--- Start Provided information ---

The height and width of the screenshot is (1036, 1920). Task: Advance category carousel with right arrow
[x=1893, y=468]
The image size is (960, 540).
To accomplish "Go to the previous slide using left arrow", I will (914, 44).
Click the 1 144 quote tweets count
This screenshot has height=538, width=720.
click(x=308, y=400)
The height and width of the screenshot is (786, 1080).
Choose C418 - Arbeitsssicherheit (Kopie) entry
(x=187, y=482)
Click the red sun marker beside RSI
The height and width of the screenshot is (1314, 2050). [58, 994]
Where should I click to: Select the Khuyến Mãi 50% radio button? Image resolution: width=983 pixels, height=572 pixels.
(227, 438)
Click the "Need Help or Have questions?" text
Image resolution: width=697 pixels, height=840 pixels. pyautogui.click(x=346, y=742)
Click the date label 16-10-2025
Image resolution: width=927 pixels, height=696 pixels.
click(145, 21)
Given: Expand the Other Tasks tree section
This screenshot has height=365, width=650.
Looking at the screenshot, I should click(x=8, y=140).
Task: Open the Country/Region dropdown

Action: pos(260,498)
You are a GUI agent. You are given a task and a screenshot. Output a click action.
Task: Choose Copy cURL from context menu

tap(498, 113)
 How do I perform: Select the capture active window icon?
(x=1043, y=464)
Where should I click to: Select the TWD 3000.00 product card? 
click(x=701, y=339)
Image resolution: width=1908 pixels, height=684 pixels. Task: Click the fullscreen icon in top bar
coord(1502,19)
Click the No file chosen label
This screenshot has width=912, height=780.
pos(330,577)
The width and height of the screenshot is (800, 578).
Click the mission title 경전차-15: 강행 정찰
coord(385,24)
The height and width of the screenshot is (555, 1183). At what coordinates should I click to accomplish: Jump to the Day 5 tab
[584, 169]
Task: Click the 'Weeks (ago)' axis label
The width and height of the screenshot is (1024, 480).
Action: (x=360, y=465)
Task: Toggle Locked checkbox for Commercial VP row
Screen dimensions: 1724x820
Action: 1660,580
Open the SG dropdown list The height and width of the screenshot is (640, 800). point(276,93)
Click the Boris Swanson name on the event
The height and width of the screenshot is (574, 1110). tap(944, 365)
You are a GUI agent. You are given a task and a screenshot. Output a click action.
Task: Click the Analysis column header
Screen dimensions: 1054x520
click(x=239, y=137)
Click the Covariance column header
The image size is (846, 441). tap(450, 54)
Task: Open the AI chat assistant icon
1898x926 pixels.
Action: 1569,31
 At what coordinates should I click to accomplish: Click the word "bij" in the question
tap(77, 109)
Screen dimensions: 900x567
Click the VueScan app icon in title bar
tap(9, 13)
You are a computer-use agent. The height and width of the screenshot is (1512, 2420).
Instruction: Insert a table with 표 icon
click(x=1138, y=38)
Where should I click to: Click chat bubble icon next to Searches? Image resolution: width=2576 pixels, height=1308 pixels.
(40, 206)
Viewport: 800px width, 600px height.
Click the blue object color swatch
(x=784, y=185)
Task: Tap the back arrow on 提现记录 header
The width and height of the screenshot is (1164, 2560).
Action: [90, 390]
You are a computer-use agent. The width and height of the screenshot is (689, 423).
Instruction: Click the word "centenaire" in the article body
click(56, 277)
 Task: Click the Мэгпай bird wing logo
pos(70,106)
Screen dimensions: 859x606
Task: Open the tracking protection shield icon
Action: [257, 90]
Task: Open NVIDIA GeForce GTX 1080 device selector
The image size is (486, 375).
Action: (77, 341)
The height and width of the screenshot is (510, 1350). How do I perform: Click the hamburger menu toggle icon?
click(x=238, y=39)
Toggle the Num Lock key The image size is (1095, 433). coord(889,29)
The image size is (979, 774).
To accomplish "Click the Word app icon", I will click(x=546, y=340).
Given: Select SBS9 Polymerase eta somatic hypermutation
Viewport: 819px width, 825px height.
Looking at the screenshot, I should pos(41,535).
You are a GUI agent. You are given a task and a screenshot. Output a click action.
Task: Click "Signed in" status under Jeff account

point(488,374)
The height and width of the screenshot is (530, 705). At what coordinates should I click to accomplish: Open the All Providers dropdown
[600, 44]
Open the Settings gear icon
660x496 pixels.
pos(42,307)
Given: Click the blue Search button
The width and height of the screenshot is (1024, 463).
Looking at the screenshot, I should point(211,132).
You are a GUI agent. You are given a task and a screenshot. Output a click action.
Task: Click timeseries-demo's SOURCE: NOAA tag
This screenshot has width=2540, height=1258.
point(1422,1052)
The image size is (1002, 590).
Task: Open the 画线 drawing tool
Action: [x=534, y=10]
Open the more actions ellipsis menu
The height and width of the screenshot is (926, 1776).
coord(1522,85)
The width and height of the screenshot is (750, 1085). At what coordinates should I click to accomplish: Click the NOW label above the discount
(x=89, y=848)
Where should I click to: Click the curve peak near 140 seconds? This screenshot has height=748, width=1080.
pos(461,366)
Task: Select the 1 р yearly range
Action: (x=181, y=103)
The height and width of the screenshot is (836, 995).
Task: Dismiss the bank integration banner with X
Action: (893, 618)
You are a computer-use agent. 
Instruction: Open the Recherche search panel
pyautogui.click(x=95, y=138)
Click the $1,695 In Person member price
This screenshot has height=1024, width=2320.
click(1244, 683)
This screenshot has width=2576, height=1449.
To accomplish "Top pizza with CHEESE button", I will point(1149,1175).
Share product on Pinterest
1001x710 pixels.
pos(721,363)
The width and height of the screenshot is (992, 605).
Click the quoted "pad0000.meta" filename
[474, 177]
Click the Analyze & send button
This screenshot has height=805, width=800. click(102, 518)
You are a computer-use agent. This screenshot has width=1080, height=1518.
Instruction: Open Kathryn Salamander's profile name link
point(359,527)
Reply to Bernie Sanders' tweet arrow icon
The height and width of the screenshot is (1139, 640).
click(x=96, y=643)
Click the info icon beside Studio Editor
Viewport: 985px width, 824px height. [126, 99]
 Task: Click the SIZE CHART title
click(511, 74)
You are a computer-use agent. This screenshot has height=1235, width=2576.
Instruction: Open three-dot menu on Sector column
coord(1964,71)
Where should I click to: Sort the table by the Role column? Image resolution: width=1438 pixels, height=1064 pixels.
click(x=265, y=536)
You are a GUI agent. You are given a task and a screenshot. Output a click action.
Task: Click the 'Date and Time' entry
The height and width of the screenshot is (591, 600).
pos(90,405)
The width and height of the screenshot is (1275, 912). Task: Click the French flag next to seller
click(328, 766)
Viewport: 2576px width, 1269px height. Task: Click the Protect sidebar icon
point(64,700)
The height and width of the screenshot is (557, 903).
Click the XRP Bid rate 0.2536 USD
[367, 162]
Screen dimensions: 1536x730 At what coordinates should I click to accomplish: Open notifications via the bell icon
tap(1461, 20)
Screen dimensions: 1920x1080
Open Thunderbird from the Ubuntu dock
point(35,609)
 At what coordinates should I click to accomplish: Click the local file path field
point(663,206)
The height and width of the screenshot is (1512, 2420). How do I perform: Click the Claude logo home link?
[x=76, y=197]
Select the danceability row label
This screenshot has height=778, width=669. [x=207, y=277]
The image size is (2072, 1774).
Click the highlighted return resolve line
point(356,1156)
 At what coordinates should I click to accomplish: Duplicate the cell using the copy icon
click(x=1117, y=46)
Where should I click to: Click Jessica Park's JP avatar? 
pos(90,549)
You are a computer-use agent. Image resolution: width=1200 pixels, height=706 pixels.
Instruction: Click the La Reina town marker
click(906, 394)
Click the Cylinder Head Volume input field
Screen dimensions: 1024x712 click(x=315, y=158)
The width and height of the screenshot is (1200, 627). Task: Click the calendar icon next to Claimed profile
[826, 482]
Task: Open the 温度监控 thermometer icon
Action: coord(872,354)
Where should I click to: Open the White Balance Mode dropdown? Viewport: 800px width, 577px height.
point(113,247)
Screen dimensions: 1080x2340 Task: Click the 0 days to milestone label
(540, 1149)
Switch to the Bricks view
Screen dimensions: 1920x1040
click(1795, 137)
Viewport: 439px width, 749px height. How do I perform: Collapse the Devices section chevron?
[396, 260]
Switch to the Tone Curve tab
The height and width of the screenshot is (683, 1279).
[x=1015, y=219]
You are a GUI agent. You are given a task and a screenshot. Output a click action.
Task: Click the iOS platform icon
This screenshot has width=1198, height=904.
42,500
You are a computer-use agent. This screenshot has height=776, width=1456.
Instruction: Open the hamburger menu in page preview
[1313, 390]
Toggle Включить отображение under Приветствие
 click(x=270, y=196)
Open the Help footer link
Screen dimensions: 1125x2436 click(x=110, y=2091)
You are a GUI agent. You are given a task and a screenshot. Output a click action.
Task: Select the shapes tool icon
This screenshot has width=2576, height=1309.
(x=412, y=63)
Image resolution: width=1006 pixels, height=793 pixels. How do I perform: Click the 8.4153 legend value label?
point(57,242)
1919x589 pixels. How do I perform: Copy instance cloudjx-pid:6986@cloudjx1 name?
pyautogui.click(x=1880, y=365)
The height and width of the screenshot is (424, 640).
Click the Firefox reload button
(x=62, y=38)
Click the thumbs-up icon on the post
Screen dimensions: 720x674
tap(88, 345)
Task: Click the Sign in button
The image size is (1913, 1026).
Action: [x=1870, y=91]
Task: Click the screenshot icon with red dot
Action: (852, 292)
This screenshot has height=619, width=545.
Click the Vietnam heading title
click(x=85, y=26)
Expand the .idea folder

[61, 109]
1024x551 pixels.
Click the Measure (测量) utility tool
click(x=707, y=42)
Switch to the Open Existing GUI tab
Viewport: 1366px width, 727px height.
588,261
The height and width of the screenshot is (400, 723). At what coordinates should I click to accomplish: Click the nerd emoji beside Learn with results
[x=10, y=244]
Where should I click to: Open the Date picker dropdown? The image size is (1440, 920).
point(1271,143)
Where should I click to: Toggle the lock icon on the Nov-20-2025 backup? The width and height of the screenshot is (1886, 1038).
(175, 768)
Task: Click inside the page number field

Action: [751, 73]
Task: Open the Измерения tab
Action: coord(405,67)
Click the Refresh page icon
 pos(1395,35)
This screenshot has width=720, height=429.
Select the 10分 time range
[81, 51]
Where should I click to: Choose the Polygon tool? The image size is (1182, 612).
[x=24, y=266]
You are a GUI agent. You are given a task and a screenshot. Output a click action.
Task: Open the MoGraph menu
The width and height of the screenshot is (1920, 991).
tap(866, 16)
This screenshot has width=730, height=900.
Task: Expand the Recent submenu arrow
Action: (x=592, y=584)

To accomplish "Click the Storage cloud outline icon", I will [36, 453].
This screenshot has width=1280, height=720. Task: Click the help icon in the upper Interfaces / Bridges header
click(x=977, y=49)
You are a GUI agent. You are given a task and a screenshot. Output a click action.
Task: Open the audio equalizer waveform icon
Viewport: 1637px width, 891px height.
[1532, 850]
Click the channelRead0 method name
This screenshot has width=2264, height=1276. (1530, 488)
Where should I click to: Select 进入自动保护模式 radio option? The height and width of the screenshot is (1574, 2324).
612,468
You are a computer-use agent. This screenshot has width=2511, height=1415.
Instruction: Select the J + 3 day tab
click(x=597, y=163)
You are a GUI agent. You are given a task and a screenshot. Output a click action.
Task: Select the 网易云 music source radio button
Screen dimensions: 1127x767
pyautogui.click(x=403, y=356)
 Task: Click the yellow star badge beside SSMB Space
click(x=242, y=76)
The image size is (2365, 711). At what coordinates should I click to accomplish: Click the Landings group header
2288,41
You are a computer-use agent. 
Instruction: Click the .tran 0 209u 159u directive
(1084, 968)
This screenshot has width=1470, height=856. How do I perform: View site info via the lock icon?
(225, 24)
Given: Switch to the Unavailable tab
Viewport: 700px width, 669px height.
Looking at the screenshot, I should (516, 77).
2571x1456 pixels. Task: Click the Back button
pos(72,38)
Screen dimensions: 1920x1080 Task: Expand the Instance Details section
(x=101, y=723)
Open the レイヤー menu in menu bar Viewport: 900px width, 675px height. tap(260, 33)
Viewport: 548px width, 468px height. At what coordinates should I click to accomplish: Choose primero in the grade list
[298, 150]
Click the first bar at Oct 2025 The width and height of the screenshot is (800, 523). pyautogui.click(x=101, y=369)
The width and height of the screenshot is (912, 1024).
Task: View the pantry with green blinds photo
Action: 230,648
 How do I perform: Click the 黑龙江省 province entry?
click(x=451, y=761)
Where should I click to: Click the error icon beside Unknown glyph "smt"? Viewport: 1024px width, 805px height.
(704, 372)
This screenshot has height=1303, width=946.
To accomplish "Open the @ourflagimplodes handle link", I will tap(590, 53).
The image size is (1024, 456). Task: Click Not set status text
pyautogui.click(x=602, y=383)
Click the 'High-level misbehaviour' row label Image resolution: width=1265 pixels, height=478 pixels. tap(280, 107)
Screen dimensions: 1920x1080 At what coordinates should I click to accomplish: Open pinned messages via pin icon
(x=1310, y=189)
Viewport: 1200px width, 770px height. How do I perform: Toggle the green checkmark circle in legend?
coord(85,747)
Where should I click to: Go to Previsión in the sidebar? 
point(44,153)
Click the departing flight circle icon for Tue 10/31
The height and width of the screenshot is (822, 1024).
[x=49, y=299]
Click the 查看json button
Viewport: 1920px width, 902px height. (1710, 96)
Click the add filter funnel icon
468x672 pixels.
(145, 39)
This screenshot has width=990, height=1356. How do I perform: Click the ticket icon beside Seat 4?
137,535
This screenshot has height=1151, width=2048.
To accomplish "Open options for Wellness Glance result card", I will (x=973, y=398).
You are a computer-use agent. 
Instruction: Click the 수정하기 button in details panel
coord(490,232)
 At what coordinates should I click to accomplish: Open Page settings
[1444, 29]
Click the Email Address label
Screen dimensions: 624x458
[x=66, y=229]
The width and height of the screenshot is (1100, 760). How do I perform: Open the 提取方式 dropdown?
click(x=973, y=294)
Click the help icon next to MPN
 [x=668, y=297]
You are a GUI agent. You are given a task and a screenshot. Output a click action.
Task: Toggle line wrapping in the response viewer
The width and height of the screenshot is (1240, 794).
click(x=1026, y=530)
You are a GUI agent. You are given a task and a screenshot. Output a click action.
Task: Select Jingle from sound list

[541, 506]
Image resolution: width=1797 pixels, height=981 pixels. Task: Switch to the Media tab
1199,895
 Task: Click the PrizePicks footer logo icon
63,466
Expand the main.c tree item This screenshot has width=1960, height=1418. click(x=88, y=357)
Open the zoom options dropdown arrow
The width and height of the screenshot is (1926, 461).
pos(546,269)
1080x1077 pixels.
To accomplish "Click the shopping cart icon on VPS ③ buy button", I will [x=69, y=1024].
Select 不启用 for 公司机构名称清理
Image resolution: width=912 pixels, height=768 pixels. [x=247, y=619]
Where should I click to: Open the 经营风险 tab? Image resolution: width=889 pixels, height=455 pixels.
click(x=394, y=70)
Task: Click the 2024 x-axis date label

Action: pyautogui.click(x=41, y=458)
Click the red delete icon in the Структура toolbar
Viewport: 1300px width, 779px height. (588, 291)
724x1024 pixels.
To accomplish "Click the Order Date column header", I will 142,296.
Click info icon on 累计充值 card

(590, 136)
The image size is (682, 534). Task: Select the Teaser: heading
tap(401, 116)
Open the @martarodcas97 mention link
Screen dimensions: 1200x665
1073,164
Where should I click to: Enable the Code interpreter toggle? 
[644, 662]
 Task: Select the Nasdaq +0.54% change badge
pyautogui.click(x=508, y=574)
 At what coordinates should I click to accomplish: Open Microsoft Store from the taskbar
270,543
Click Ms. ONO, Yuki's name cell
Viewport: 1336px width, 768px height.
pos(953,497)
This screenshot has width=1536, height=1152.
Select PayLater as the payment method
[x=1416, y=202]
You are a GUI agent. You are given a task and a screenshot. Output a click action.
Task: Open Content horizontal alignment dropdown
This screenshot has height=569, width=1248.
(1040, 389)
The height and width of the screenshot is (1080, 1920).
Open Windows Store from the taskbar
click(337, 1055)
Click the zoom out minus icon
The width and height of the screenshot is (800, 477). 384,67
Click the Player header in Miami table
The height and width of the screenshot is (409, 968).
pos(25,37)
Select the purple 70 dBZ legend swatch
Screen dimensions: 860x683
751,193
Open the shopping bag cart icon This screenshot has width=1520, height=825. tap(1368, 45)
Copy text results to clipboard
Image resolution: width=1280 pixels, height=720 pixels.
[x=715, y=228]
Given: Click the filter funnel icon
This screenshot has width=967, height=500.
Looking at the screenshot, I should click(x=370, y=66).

--- End Provided information ---

**Given request**
Duplicate the material verbatim, beginning at the line containing "Select the danceability row label" and ending after the line containing "point(57,242)".

**Written response**
Select the danceability row label
This screenshot has height=778, width=669. [x=207, y=277]
The image size is (2072, 1774).
Click the highlighted return resolve line
point(356,1156)
 At what coordinates should I click to accomplish: Duplicate the cell using the copy icon
click(x=1117, y=46)
Where should I click to: Click Jessica Park's JP avatar? 
pos(90,549)
You are a computer-use agent. Image resolution: width=1200 pixels, height=706 pixels.
Instruction: Click the La Reina town marker
click(906, 394)
Click the Cylinder Head Volume input field
Screen dimensions: 1024x712 click(x=315, y=158)
The width and height of the screenshot is (1200, 627). Task: Click the calendar icon next to Claimed profile
[826, 482]
Task: Open the 温度监控 thermometer icon
Action: coord(872,354)
Where should I click to: Open the White Balance Mode dropdown? Viewport: 800px width, 577px height.
point(113,247)
Screen dimensions: 1080x2340 Task: Click the 0 days to milestone label
(540, 1149)
Switch to the Bricks view
Screen dimensions: 1920x1040
click(1795, 137)
Viewport: 439px width, 749px height. How do I perform: Collapse the Devices section chevron?
[396, 260]
Switch to the Tone Curve tab
The height and width of the screenshot is (683, 1279).
[x=1015, y=219]
You are a GUI agent. You are given a task and a screenshot. Output a click action.
Task: Click the iOS platform icon
This screenshot has width=1198, height=904.
42,500
You are a computer-use agent. This screenshot has height=776, width=1456.
Instruction: Open the hamburger menu in page preview
[1313, 390]
Toggle Включить отображение under Приветствие
 click(x=270, y=196)
Open the Help footer link
Screen dimensions: 1125x2436 click(x=110, y=2091)
You are a GUI agent. You are given a task and a screenshot. Output a click action.
Task: Select the shapes tool icon
This screenshot has width=2576, height=1309.
(x=412, y=63)
Image resolution: width=1006 pixels, height=793 pixels. How do I perform: Click the 8.4153 legend value label?
point(57,242)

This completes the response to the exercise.